Decongestants can have side effects such as speeding up heart rate which may have adverse effects in cases where there is underlying cardiovascular disease. Over-the-counter nasal sprays can produce a rebound effect causing greater congestion when the effect wears off, which can lead to reversed ear blockage on ascent. Some steroid nasal sprays do not have this side effect and can be very effective, but may also only be available by prescription.
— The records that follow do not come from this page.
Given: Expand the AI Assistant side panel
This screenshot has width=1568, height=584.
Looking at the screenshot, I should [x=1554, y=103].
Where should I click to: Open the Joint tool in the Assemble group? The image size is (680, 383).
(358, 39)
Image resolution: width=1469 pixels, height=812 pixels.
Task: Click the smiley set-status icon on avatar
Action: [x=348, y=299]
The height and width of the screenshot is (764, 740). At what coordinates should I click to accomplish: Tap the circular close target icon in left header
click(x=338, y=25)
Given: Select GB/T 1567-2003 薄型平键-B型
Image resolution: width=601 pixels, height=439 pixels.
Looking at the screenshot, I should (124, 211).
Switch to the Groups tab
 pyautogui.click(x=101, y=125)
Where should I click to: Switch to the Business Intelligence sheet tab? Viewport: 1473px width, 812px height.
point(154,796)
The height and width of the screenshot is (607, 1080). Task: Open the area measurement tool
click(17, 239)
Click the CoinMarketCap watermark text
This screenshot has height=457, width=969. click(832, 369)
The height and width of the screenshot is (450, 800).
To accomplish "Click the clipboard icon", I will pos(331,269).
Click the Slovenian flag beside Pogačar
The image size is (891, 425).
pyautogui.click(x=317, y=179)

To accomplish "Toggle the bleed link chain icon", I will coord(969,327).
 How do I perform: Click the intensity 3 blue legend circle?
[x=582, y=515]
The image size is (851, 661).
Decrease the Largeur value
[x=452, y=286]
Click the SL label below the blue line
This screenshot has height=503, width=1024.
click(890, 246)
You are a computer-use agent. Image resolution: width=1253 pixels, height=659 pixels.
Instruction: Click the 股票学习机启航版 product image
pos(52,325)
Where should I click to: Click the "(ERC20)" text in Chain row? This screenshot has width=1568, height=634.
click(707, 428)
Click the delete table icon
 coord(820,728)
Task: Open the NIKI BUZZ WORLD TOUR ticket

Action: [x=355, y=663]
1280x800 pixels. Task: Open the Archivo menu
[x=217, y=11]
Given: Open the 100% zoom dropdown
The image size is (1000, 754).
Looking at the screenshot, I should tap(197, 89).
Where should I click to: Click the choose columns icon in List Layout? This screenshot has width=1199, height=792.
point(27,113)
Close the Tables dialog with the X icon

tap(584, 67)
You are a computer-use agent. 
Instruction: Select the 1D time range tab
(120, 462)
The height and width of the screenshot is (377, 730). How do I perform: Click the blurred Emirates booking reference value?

Combinations of the same drugs are useful in non-allergic rhinitis. These medications can be very useful in controlling the nasal congestion problem.

==Training==

Divers get training in clearing the ears to dive. Because of the potential for side effects of the valsalva maneuver, scuba divers and free-divers may train to exercise the muscles that open the Eustachian tubes in a gentler manner. The French underwater association (Fédération Française d'Études et de Sports Sous-Marins) has produced a series of exercises using the tongue and soft palate to assist a diver in clearing their ears by these techniques. These recommendations were based on work done at the Médecine du sport, Bd st Marcel, Paris.

With practice it is possible for some people to close the nostrils hands-free by contracting the compressor naris muscles. Some people are able to voluntarily hold their Eustachian tubes open continuously for a period of several seconds to minutes. The 'clicking your ears' can actually be heard if one puts one's ear to another person's ear for them to hear the clicking sound. Those that are borderline on learning this voluntary control first discover this via yawning or swallowing or other means, which after practice can be done deliberately without force even when there are no pressure issues involved. When the Eustachian tubes are deliberately held open, one's voice sounds louder in one's head than when they are closed.